Directions: Print the listing below from its first line through the line containing "(x=268, y=29)", with both ends included. Reproduce each line unchanged and leave the pictures out.

Provided entries:
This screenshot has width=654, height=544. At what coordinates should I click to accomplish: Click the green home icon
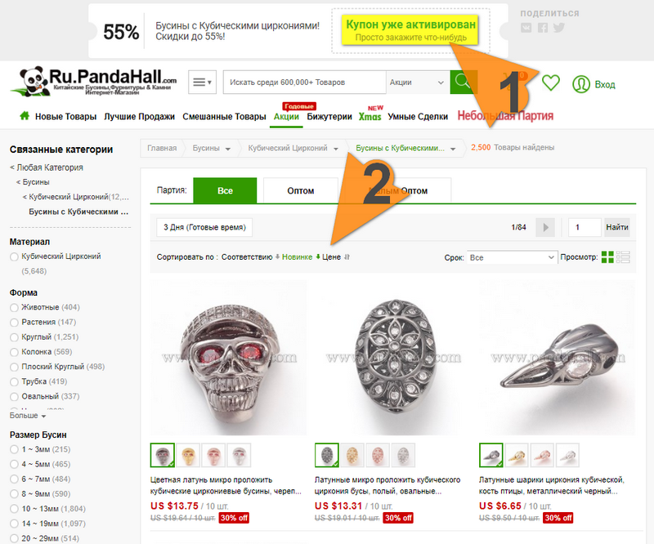tap(25, 115)
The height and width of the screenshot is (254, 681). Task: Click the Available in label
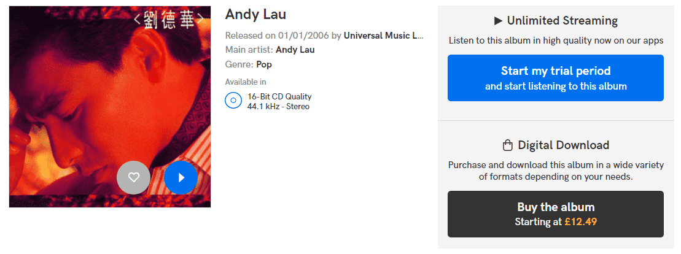click(246, 82)
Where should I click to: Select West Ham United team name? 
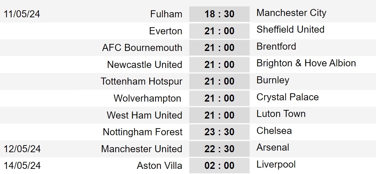click(x=144, y=115)
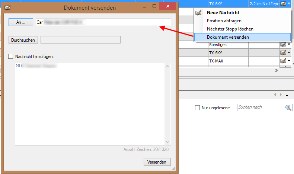Select Dokument versenden from context menu

[228, 37]
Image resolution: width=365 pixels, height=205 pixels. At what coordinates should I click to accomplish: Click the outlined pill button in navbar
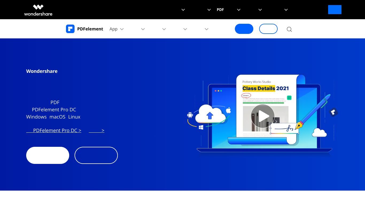(x=268, y=29)
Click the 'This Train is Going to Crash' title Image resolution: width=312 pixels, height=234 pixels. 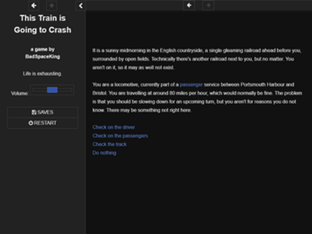42,24
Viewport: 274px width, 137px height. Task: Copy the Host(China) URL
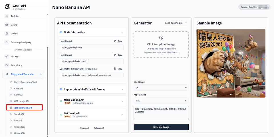118,55
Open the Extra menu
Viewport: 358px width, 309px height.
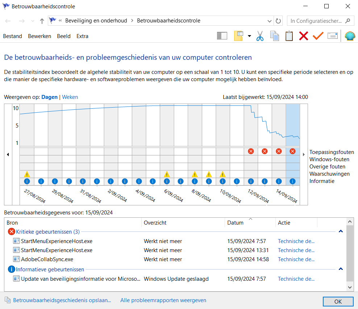pos(82,36)
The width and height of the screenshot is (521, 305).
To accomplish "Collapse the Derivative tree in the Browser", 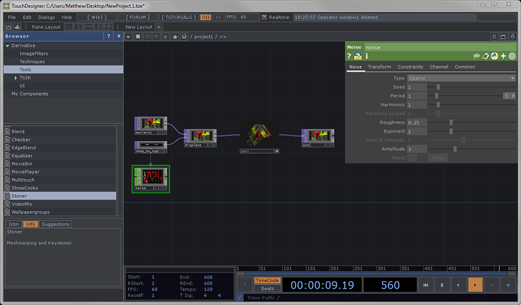I will 8,45.
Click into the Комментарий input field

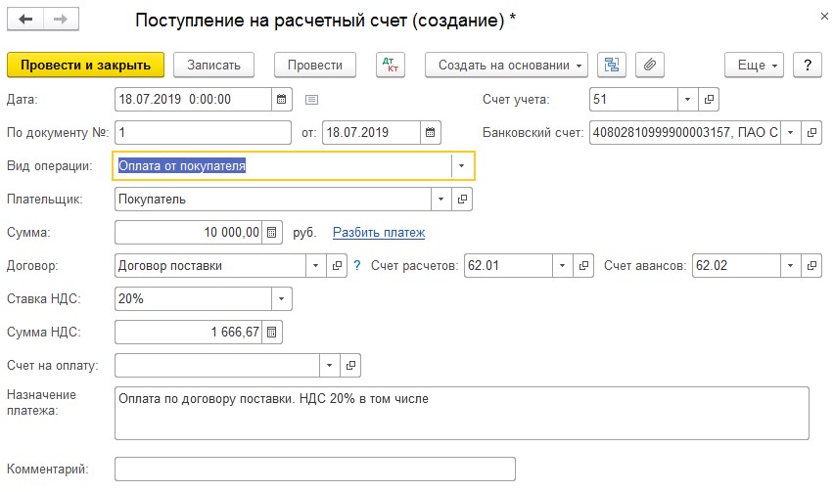pos(314,470)
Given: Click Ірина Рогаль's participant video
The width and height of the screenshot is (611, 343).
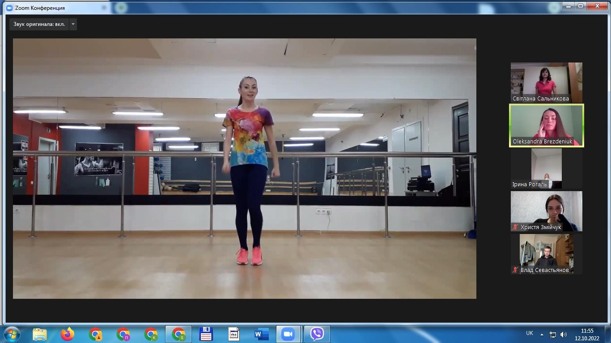Looking at the screenshot, I should pyautogui.click(x=546, y=168).
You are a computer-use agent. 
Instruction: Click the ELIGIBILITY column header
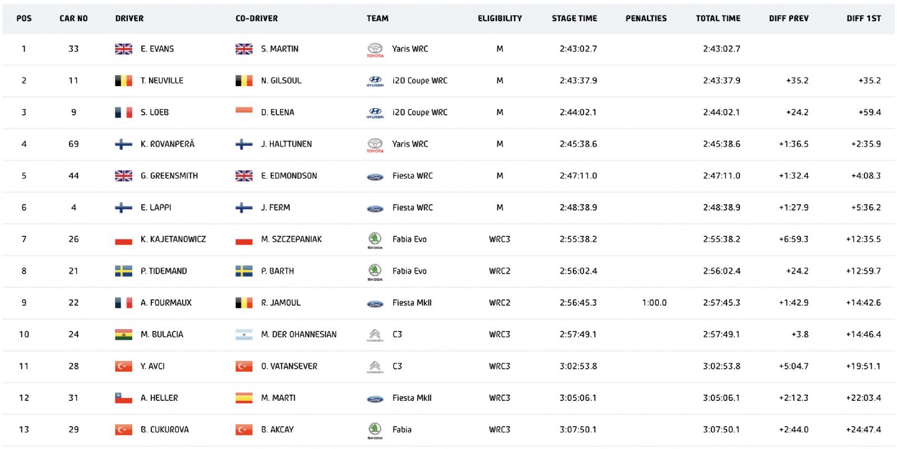pos(500,18)

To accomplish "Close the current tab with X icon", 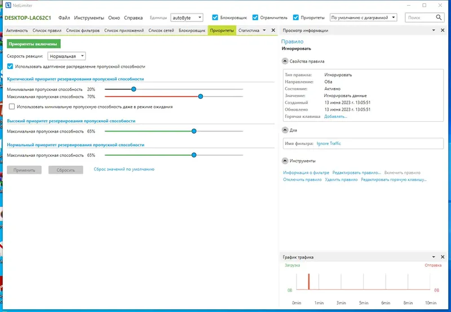I will pos(273,30).
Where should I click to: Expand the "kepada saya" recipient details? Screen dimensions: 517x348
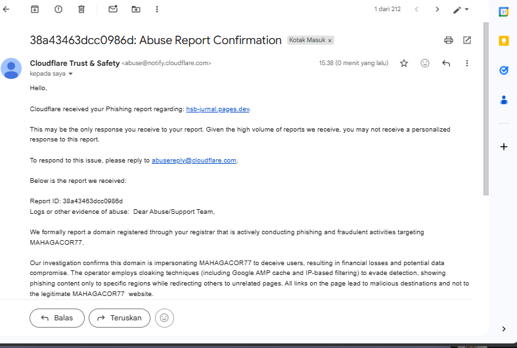[71, 74]
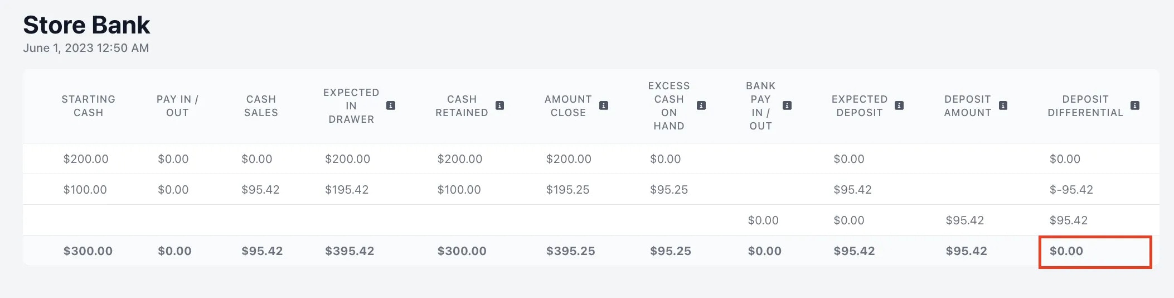1174x298 pixels.
Task: Click the Starting Cash column header
Action: coord(89,106)
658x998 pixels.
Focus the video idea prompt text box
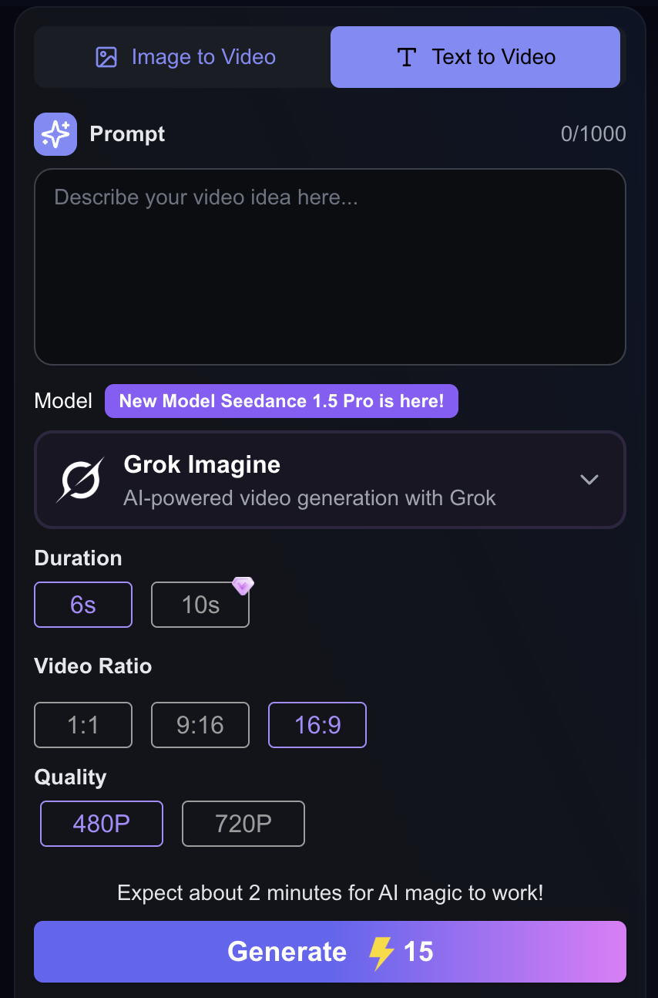[x=330, y=266]
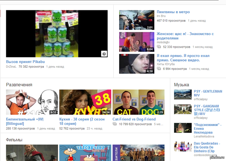Click the small icon beside 10 799 620 просмотров
The height and width of the screenshot is (161, 226).
(x=115, y=124)
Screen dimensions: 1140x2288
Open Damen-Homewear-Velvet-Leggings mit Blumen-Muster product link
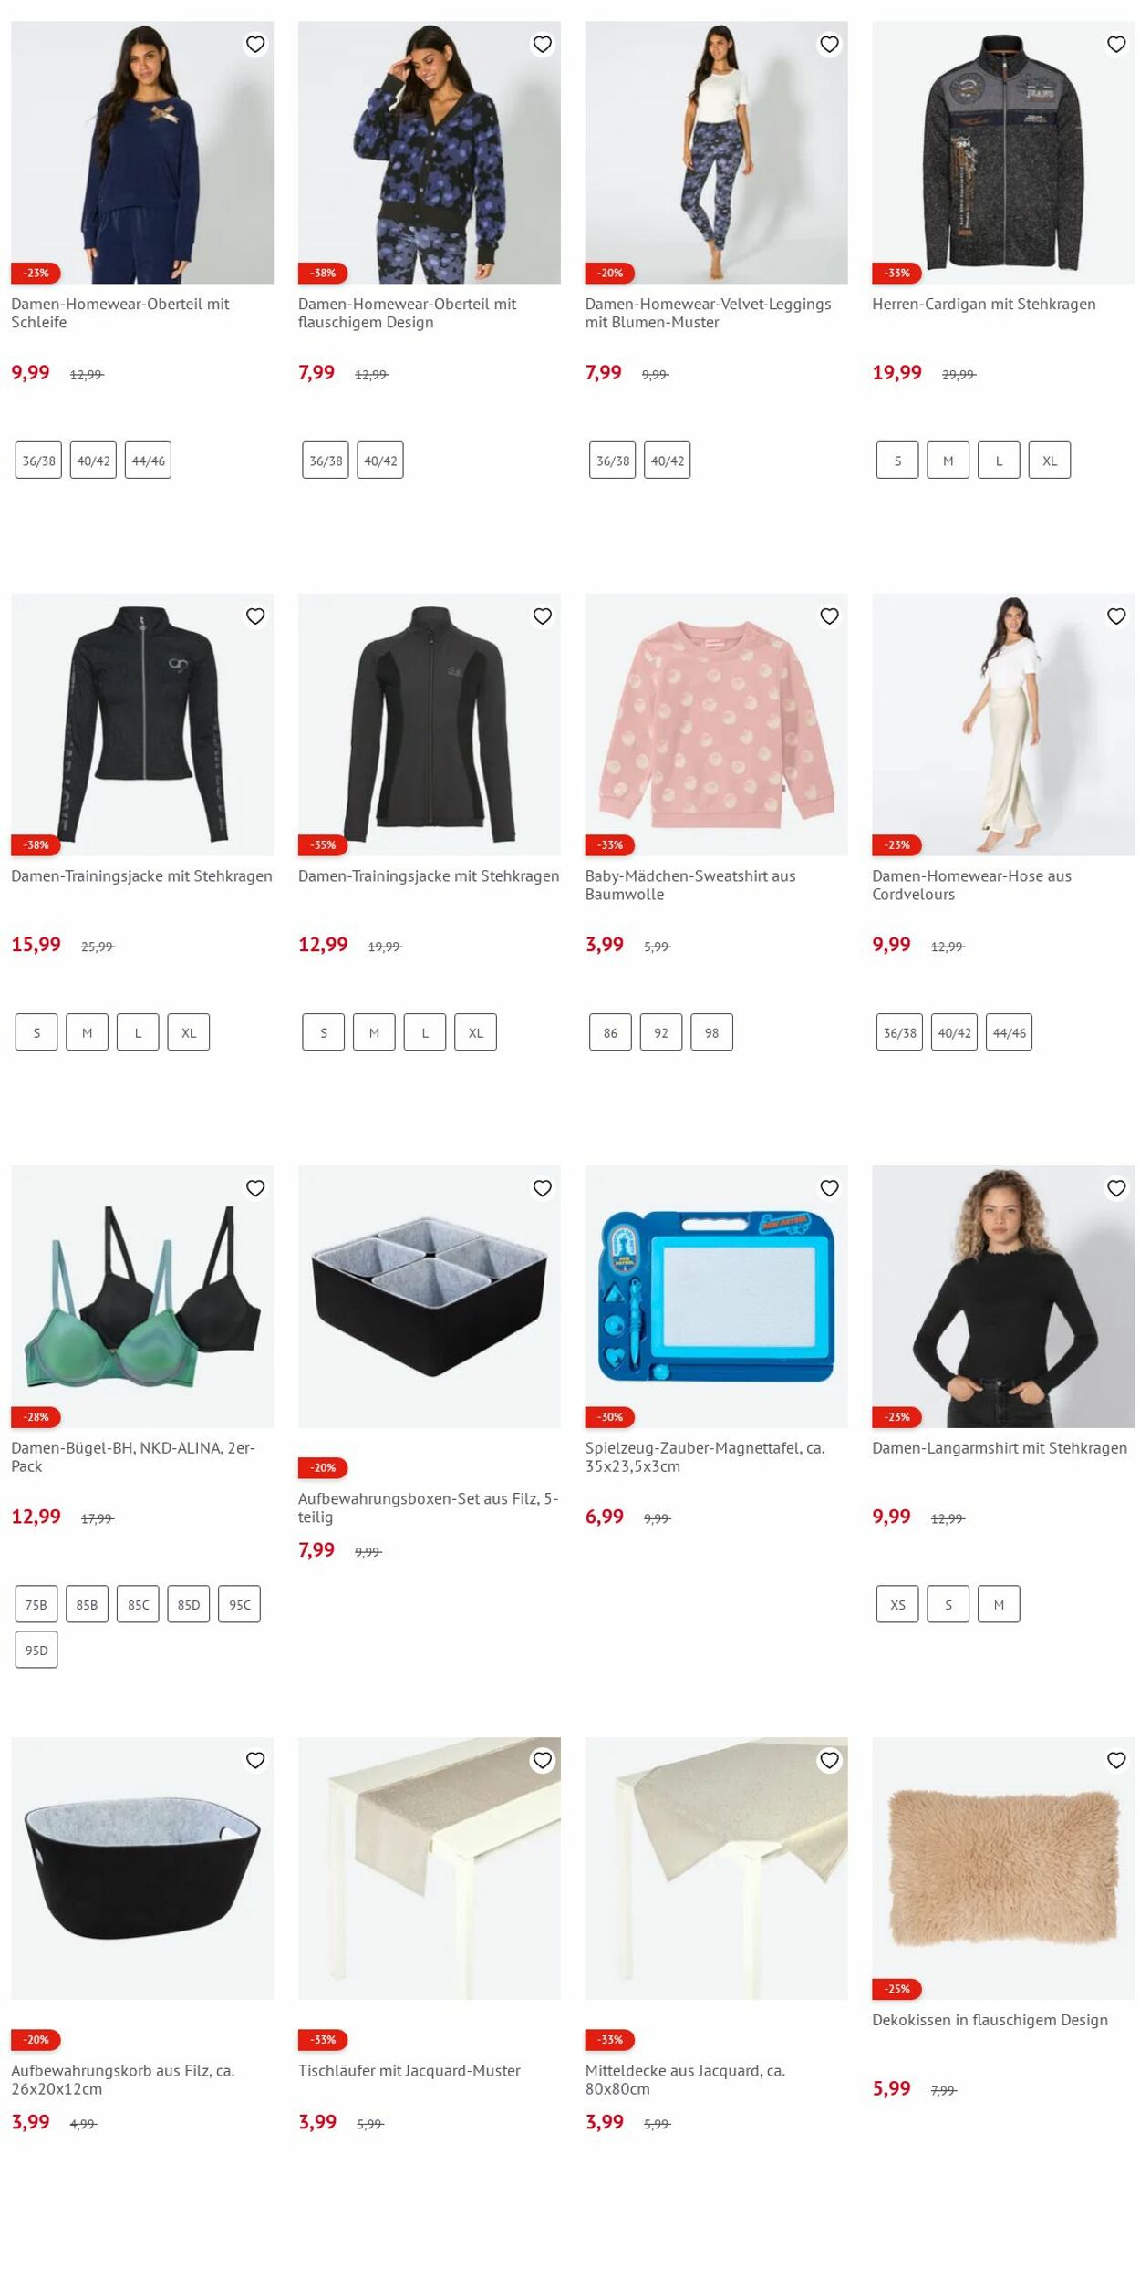(x=708, y=313)
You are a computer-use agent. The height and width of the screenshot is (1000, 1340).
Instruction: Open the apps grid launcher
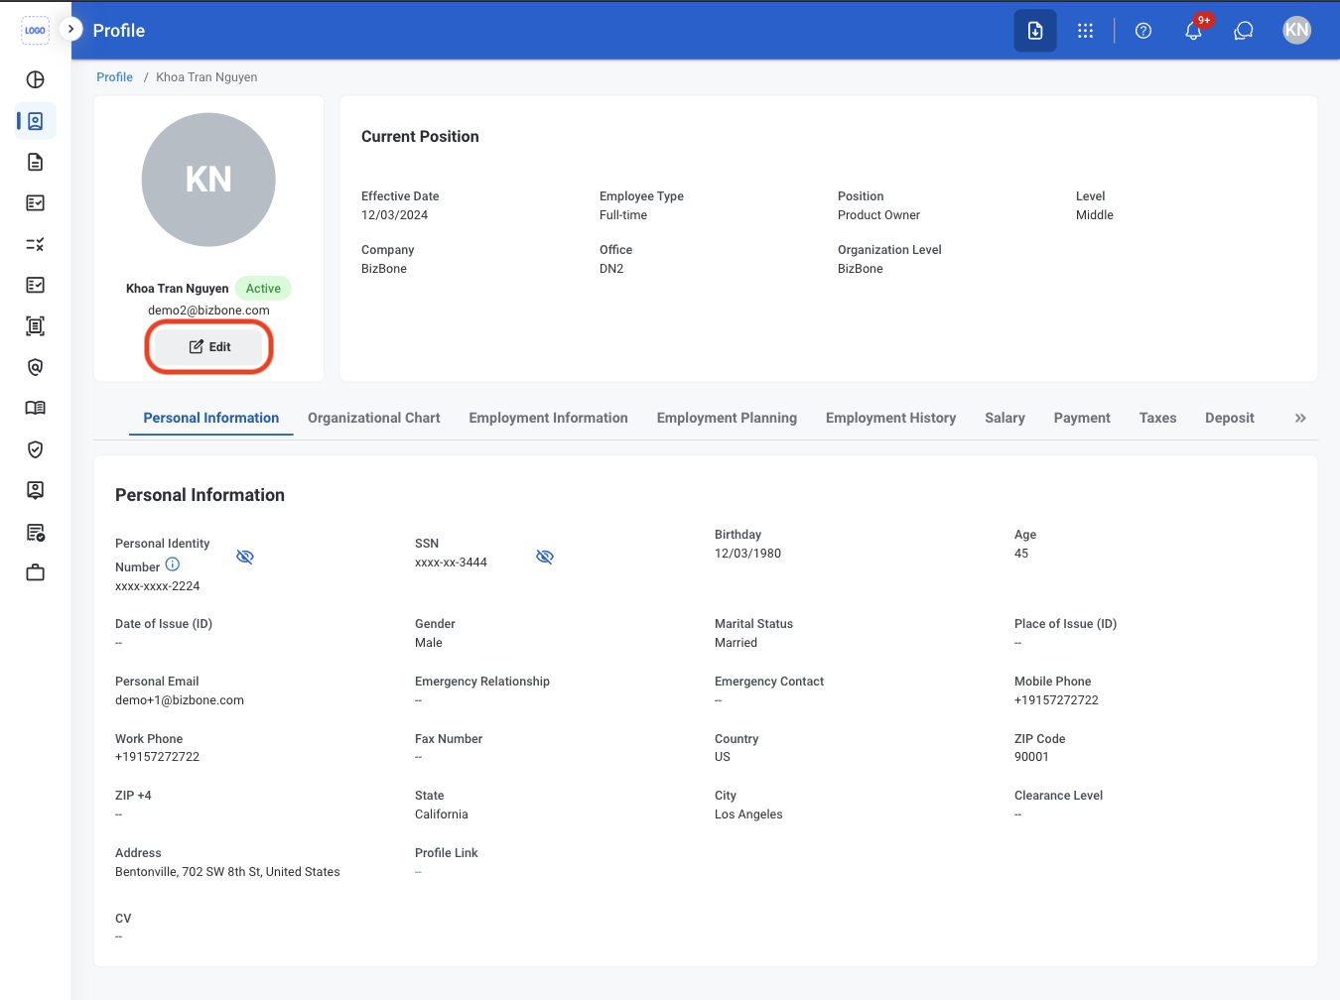pyautogui.click(x=1085, y=31)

Result of this exercise:
This screenshot has width=654, height=544. At what coordinates should I click to accomplish: Click the green home icon
tap(25, 115)
The height and width of the screenshot is (254, 681). Task: Click the Available in label
click(246, 82)
Where should I click to: Select West Ham United team name? 
click(x=144, y=115)
Select Dokument versenden from context menu

[228, 37]
Image resolution: width=365 pixels, height=205 pixels. At what coordinates should I click to accomplish: Click the outlined pill button in navbar
(x=268, y=29)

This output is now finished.